▶ **EXERCISE PROMPT**
Pictures stay out, but every line of the data is copied exactly.

▶ **SUPPLIED DATA**

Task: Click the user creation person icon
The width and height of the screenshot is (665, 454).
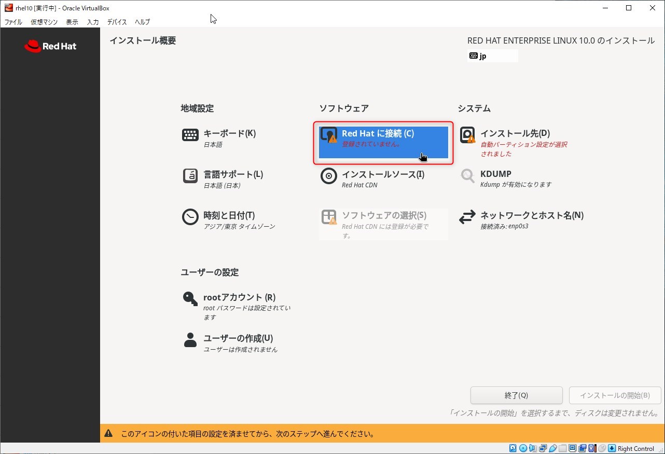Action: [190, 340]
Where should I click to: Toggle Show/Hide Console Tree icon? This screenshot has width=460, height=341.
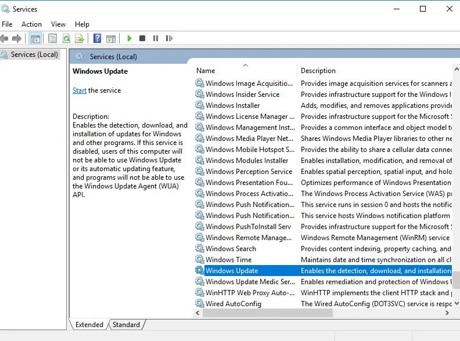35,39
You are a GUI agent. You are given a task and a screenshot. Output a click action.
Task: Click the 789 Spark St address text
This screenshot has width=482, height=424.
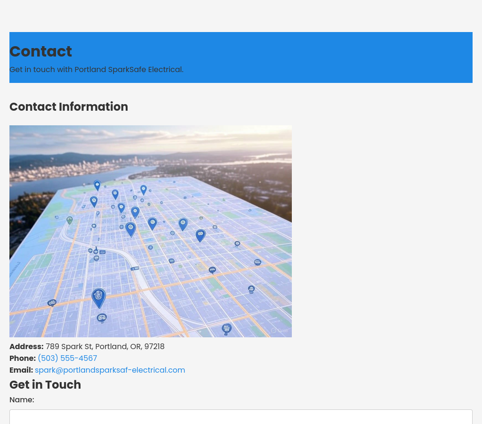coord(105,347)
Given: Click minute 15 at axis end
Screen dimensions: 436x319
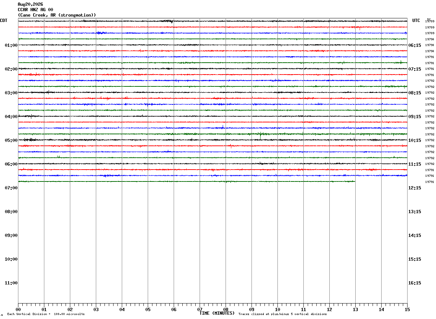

▶ **WORKED SOLUTION**
Task: Click the user creation person icon
The width and height of the screenshot is (665, 454).
Action: [190, 340]
Where should I click to: Toggle Show/Hide Console Tree icon? This screenshot has width=460, height=341.
35,39
You are a GUI agent. You are given a task and a screenshot. Output a click action.
Task: Click the 789 Spark St address text
This screenshot has width=482, height=424.
coord(105,347)
Given: Click minute 15 at axis end
Screen dimensions: 436x319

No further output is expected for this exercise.